An entirely different concept about the morality of the unconscious mind had been offered almost a century before Augustine. Plotinus (204–270 A.D.) the last of the great classical philosophers, was the ancient thinker who most clearly recognized unconscious mental activity and who made extensive use of the concept in the development of his system. His thought, like that of Aristotle and Plato, permeated the intellectual life of the Middle Ages and of the Renaissance, and when the “modern” era of philosophy began, in the seventeenth century, it was available to the men who laid the foundations for the discipline of today. It is well to keep in mind that certain “modern” ideas which seemed to surface suddenly during the Enlightenment had roots in the distant past. For instance, in the seventeenth century Benedict de Spinoza distinguished between conscious and unconscious desire. He referred to the latter as “appetite” and commented that “I recognize no distinction between appetite and desire for whether a man be conscious of his appetite or not, it remains one and the same appetite” (1911, 173). This will seem less startling if it is recalled that in the third century after Christ Plotinus had already dealt with unconscious desire: “not all that occurs at any part of the Soul [his capital letter] is immediately known to us; a thing must, for that knowledge, be present to the total soul; thus desire locked up within the desiring faculty remains unknown except when we make it fully ours” (1911, 364).

Plotinus understood the everyday unconscious.

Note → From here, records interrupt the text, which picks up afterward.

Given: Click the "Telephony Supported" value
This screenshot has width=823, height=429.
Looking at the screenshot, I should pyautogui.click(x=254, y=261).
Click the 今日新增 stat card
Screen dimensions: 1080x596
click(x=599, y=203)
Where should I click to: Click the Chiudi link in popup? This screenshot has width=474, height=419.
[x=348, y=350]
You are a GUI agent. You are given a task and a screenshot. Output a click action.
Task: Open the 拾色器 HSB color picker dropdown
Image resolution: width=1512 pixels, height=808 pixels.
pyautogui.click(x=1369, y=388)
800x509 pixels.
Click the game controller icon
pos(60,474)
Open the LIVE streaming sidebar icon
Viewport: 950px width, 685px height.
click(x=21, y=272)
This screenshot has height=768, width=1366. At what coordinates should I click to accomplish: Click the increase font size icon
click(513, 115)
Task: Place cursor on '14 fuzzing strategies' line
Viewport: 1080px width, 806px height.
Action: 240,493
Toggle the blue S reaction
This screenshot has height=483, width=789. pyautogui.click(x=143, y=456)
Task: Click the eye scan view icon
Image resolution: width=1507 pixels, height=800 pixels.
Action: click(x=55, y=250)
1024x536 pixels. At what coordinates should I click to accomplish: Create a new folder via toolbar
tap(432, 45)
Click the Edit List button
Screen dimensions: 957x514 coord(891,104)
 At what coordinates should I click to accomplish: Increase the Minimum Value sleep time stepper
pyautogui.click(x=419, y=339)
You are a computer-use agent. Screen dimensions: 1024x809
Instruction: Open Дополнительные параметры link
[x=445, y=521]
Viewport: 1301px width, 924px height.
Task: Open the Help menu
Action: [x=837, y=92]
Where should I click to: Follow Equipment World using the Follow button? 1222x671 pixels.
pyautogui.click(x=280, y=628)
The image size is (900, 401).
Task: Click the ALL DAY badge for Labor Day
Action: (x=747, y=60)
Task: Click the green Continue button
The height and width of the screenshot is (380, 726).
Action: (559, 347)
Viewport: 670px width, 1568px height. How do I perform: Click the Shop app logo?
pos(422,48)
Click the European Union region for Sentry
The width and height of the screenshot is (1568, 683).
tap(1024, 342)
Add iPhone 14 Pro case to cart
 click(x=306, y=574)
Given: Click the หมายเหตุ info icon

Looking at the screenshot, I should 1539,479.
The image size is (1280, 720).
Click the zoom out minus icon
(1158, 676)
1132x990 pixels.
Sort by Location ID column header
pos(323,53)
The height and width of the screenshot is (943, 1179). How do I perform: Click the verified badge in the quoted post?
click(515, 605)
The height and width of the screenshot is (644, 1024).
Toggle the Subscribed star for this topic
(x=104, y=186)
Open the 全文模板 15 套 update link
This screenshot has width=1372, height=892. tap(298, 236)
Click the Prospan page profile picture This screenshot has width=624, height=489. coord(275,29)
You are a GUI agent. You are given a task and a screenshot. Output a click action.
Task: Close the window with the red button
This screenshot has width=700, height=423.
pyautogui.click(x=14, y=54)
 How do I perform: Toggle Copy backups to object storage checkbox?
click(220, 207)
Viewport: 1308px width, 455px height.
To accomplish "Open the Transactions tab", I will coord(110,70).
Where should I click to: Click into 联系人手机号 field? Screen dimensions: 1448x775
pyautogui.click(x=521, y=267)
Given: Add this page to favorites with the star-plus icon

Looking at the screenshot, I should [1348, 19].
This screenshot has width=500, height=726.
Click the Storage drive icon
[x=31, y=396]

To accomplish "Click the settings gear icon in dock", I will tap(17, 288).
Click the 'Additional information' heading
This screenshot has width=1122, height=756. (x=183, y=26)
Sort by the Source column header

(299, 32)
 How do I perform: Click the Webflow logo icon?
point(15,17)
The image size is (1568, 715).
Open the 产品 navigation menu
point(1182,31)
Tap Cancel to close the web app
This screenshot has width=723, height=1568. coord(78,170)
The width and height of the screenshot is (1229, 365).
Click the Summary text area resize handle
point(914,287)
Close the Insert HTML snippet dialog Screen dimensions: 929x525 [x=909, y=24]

He illustrated it with homely examples from everyday life, the same examples that turned up again in the nineteenth century: the unconscious that takes over the performance of habitual activities, like walking (1911, 292), the unconsciousness of the deeply absorbed reader who is oblivious to the surroundings (1911, 41), and the lack of awareness of danger by a person engaged in a courageous action (1911, 41). He supposed that a memory, when unconscious, could be more powerful than one which was conscious (1911, 289) and believed that some actions could be more perfectly carried out unconsciously, consciousness having a “blunting” effect (1911, 41). He assumed that unconscious mental action was continuous although rarely perceived. He compared the conscious soul’s access to the unconscious with that of a person who could only get a glimpse of certain activities by using a mirror. When the mirror was improperly placed, or absent, as was usually the case, the person could not see what was going on, although the activities did not cease (1911, 40).

To this vision of the personal unconscious, Plotinus added ideas that were to play an important role in the future. He conceived of the unconscious, not merely as a collection of unconscious mental contents, but as a separate, hidden part of the mind, ordinarily inaccessible to consciousness, ceaselessly active and possessing its own distinct mode of cognition. Further, he thought of this unconscious part of the mind not only as superior to consciousness, but as related to the divine.